EXERCISE
Could you convert the lines of the listing below into a JSON list of strings, starting at the line containing "Task: Click the User OAuth Token field" and running through the end of the listing, inclusive, with one string per line and blank lines omitted?

===== DATASET CONTENT

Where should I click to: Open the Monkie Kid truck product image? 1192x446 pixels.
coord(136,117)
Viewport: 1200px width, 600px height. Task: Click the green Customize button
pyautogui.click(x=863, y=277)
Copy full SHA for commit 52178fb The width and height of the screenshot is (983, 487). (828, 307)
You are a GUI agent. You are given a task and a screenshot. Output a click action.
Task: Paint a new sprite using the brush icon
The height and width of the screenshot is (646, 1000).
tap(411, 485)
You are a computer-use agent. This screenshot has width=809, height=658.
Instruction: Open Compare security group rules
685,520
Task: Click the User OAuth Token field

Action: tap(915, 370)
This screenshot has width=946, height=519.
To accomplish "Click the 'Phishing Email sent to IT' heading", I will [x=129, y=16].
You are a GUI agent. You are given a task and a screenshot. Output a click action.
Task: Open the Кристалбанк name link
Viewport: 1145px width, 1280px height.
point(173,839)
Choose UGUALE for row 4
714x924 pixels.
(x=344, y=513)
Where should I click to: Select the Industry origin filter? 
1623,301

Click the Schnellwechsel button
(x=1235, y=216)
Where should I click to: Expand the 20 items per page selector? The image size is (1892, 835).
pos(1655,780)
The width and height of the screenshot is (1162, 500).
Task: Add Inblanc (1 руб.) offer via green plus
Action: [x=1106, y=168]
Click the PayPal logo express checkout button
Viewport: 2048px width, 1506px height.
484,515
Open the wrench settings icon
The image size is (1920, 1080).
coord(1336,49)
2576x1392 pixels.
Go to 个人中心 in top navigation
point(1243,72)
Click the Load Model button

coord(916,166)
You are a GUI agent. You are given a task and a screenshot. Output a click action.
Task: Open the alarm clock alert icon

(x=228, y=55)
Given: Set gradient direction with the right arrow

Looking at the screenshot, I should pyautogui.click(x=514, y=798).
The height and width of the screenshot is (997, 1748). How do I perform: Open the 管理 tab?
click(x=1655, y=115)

==========

ANSWER FOR THE TASK
[
  "Task: Click the User OAuth Token field",
  "Action: tap(915, 370)",
  "This screenshot has width=946, height=519.",
  "To accomplish \"Click the 'Phishing Email sent to IT' heading\", I will [x=129, y=16].",
  "You are a GUI agent. You are given a task and a screenshot. Output a click action.",
  "Task: Open the Кристалбанк name link",
  "Viewport: 1145px width, 1280px height.",
  "point(173,839)",
  "Choose UGUALE for row 4",
  "714x924 pixels.",
  "(x=344, y=513)",
  "Where should I click to: Select the Industry origin filter? ",
  "1623,301",
  "Click the Schnellwechsel button",
  "(x=1235, y=216)",
  "Where should I click to: Expand the 20 items per page selector? The image size is (1892, 835).",
  "pos(1655,780)",
  "The width and height of the screenshot is (1162, 500).",
  "Task: Add Inblanc (1 руб.) offer via green plus",
  "Action: [x=1106, y=168]",
  "Click the PayPal logo express checkout button",
  "Viewport: 2048px width, 1506px height.",
  "484,515",
  "Open the wrench settings icon",
  "The image size is (1920, 1080).",
  "coord(1336,49)",
  "2576x1392 pixels.",
  "Go to 个人中心 in top navigation",
  "point(1243,72)",
  "Click the Load Model button",
  "coord(916,166)",
  "You are a GUI agent. You are given a task and a screenshot. Output a click action.",
  "Task: Open the alarm clock alert icon",
  "(x=228, y=55)",
  "Given: Set gradient direction with the right arrow",
  "Looking at the screenshot, I should pyautogui.click(x=514, y=798).",
  "The height and width of the screenshot is (997, 1748). How do I perform: Open the 管理 tab?",
  "click(x=1655, y=115)"
]